Halcyon

Often, when shooting the source images for this show, I would think to myself, “These are my halcyon days.” It’s an odd thing to recognize that a present moment will be longed for in the future; a strange conflation of what I’ve had, what I have, and what I will eventually lose. From the excitement of a holiday road trip where anything seems possible, to the bright fleeting beauty of a firework, these peaceful instances of awe and inspiration flit by, leaving us with a haze of smoke, a blazing afterimage, or a blur of color reflected on wet pavement.

Night is a time of reverie, thought, contemplation, and often, celebration. Many of my “halcyon moments” tend to happen at night….maybe it is the winding down of the day that makes me tilt towards the sentimental. At night the world slumbers and business is done; other pursuits, outside of work and commerce, fill the hours before sleep. The word “Nocturne” was originally a term for a musical composition, usually for piano, that was played in the evening. Eventually, these works became lyrical compositions meant to evoke nighttime itself. The painter Whistler, inspired by music, named a series of paintings “Nocturnes”, evoking with visuals the same gentle, moody, romantic themes of their musical counterparts. I consider these paintings to continue in that tradition.

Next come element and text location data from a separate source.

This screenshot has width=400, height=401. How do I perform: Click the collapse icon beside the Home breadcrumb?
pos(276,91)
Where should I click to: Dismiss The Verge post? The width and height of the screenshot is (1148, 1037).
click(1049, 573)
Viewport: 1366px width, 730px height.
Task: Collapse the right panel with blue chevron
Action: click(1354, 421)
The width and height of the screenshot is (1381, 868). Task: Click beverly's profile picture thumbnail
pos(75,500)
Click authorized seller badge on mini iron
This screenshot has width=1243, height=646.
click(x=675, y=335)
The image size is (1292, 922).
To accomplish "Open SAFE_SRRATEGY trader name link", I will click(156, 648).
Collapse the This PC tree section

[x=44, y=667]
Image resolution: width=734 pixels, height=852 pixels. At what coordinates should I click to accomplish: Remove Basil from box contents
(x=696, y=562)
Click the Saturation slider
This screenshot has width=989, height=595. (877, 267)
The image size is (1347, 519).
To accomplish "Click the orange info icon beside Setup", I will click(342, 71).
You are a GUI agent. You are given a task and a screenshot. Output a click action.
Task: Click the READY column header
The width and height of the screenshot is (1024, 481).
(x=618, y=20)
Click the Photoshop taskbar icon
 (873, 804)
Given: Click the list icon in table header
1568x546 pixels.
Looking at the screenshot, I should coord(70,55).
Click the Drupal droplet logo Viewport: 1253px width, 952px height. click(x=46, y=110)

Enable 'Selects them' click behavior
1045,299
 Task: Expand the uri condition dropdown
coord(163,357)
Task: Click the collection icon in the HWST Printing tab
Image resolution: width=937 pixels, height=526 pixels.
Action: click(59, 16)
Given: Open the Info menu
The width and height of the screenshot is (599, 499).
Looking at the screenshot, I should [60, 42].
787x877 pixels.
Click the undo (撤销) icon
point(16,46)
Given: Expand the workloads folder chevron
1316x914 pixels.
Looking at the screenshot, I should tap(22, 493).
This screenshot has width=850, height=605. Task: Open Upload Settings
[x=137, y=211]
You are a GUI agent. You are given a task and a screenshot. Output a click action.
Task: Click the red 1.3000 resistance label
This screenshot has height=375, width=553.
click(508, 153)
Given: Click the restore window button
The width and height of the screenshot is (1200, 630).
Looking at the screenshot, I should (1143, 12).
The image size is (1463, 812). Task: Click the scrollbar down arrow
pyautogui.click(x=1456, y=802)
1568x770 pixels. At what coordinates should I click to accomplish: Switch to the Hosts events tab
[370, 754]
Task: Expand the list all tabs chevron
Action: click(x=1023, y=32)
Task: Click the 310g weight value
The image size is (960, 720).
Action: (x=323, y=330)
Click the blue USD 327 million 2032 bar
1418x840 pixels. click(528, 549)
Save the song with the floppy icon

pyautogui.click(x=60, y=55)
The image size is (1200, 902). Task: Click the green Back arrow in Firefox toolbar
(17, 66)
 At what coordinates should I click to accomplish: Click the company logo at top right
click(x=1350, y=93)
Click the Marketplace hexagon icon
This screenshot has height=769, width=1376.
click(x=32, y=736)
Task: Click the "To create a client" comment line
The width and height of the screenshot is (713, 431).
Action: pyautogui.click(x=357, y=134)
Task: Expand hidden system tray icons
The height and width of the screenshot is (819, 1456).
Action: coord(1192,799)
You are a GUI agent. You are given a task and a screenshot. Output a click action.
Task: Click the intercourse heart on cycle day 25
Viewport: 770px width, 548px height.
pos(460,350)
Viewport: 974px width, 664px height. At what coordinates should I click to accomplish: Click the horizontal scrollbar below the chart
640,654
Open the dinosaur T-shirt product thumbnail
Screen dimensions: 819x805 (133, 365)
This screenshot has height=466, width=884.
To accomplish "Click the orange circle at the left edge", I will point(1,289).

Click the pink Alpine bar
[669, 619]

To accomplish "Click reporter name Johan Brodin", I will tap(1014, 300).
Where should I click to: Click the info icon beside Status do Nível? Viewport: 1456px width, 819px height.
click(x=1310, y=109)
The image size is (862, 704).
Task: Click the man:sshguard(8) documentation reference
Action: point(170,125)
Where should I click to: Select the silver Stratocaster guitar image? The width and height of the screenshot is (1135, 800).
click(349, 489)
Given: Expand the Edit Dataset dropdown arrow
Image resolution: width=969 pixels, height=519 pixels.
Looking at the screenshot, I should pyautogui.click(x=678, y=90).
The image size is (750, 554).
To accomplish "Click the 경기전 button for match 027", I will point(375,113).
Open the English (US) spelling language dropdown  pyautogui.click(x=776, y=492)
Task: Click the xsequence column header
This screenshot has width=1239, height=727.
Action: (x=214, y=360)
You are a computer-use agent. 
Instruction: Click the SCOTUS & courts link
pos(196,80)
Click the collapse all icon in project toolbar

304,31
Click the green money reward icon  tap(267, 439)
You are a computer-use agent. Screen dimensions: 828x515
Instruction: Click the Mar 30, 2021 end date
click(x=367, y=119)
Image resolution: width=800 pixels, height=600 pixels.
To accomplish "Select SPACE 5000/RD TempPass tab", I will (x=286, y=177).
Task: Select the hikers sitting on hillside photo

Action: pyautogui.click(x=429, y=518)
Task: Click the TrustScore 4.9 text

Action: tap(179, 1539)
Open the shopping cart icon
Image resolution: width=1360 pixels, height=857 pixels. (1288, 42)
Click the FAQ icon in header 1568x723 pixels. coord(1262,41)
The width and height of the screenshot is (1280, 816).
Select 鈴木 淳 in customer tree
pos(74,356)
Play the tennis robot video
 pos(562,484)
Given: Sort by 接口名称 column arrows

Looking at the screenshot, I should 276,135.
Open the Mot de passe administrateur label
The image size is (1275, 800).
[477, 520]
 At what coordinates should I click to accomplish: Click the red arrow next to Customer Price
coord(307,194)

Shooting into the darkness, my 28mm 1:8 lens captures the unseen, creating a different kind of nocturne. The mystery between what is seen and what is documented mirrors memory: what was experienced and what is remembered are often two different things, warped and molded by time and experience. Using a camera, a high speed low light lens, and numerous airbrushes, I painstakingly recreate these brief glimpses of perfect moments. What is experienced in mere seconds takes weeks of painting to translate. The photograph itself is never adequate…it is what it is, a blurry, indistinct, often over or underexposed digital image. It is through the act of painting that I can imbue the image with the ineffable saturation of experience.